Taufkirchen hat sich dagegen entschieden, eine Erweiterung des Schulzweckverbands Oberhaching mitzutragen. Dafür gibt es Kritik von den Grünen und Landrat Göbel sagt: "Ich werfe die Flinte nicht ins Korn"

Von Martin Mühlfenzl, Taufkirchen

Als der Neubau der Walter-Klingenbeck-Realschule in Taufkirchen vor drei Jahren eröffnet wurde, saßen die Partner, die das moderne Schulhaus erst möglich gemacht hatten, glücklich und friedlich in der Aula zusammen: Landrat Christoph Göbel (CSU), Taufkirchens Bürgermeister Ullrich Sander (parteilos) und die Kollegen aus Unterhaching, Wolfgang Panzer (SPD) sowie aus Oberhaching, Stefan Schelle (CSU). 38,5 Millionen Euro hatten der Kreis und die im Zweckverband versammelten Gemeinden in die Hand genommen. Gut investiertes Geld, wie Christoph Nadler, Fraktionschef der Grünen im Kreistag aus Taufkirchen, rückblickend sagt.

Von der damals demonstrierten Einigkeit ist etwas verloren gegangen.

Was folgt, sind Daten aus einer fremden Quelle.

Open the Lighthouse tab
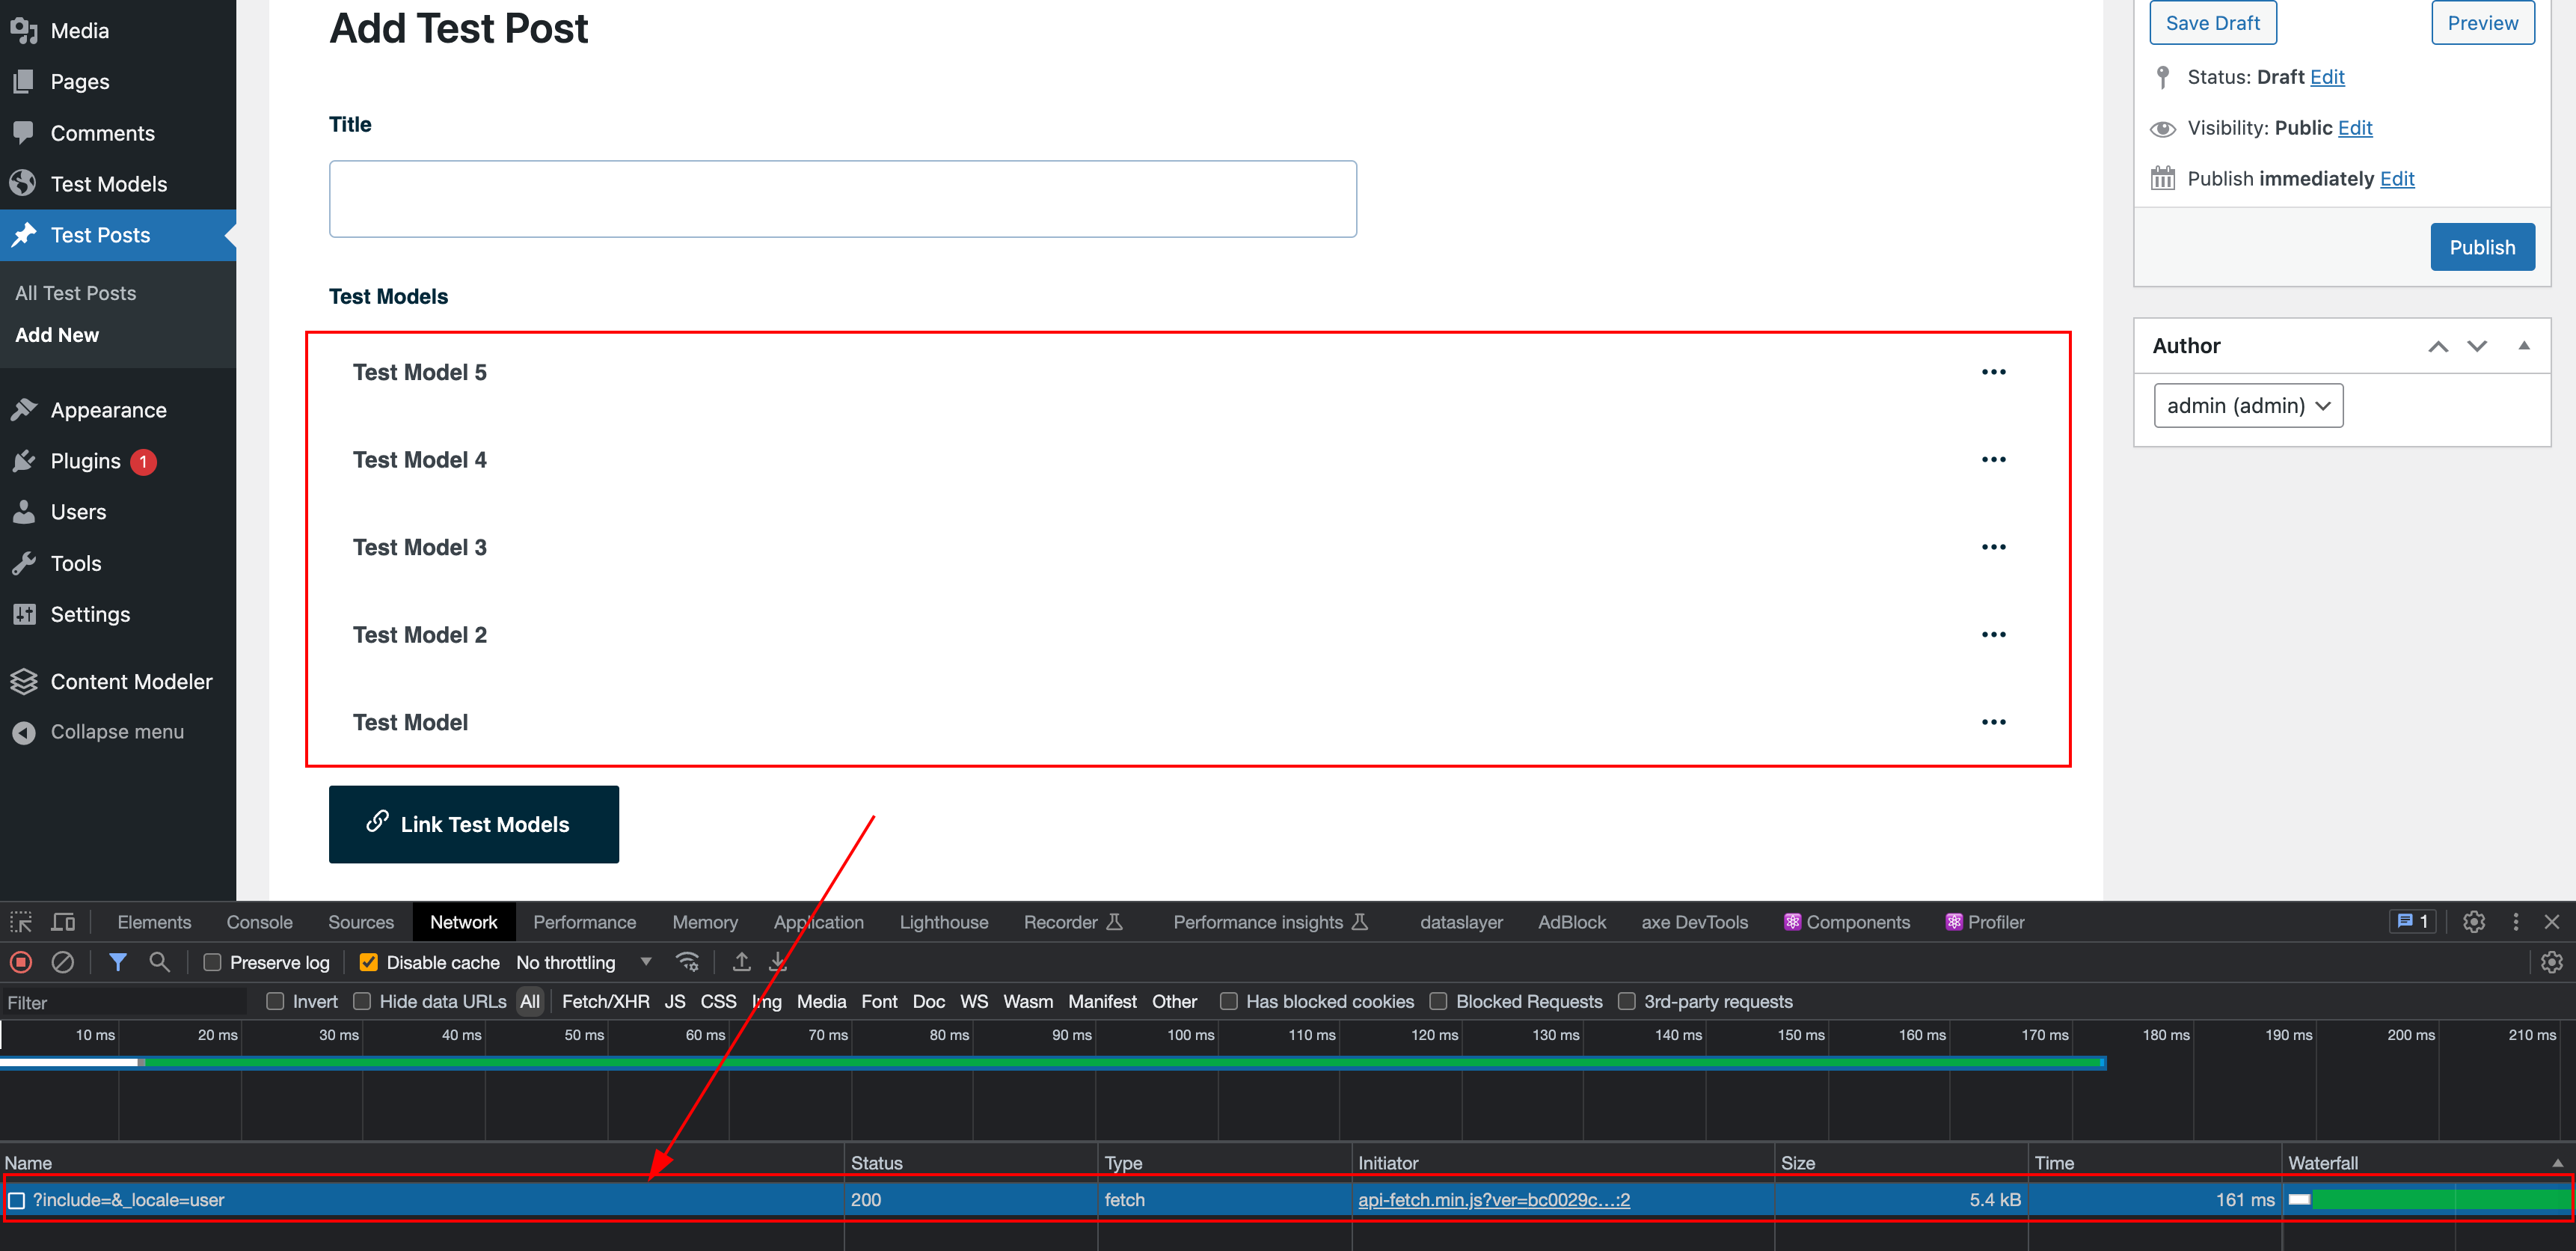pos(943,921)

Vergangene Woche hat der Taufkirchner Gemeinderat einstimmig entschieden, sich nicht an einer Erweiterung des Zweckverbands Gymnasium Oberhaching zu beteiligen. Dieser, so hatten es die Verbandsmitglieder eigentlich entschieden, soll den Neubau der Fachoberschule sowie der Realschule in Oberhaching und in der Folge des Gymnasiums Sauerlach verantworten. Auch Taufkirchens Bürgermeister Sander hatte dem Fahrplan zugestimmt - und nun im Gemeinderat eine Absage erteilt.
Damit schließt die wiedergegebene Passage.